THE DATA:

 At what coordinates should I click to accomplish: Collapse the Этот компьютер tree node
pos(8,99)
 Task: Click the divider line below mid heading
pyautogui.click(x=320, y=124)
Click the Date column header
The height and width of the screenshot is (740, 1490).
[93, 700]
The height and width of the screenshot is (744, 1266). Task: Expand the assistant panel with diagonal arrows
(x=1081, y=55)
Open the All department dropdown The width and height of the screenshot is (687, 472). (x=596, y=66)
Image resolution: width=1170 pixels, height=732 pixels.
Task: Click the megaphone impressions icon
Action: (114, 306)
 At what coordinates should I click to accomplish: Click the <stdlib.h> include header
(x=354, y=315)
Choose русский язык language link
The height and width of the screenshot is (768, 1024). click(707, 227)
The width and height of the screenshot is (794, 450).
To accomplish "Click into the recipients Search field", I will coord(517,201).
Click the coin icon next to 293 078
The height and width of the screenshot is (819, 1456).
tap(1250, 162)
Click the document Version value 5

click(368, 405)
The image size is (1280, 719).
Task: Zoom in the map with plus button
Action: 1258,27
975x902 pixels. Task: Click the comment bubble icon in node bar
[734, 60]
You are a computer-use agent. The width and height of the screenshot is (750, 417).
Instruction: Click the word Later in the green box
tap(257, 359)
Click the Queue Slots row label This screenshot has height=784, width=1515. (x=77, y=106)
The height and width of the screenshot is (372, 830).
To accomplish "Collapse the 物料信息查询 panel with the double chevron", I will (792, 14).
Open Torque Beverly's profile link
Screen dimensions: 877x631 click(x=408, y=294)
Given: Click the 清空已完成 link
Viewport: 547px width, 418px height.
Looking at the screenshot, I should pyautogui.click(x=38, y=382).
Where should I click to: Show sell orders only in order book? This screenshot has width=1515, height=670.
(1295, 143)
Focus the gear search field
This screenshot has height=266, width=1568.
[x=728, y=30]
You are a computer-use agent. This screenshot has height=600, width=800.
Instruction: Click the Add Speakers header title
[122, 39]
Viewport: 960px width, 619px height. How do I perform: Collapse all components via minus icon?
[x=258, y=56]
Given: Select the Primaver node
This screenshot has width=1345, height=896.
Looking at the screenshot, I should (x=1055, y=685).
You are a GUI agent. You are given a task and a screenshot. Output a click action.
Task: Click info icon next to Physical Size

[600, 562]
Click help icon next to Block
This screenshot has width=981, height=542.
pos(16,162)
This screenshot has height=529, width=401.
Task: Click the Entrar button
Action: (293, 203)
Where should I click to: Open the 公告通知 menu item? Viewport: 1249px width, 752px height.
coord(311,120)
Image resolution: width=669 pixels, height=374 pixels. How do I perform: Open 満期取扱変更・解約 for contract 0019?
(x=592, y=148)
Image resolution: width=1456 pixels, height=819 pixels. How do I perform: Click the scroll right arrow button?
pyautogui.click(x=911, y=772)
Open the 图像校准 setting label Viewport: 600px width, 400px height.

TASK TO CARRY OUT: If a line contains the word "agent", it counts; say how many such lines the records hold, and give only that number.

PROBLEM SOLUTION: 3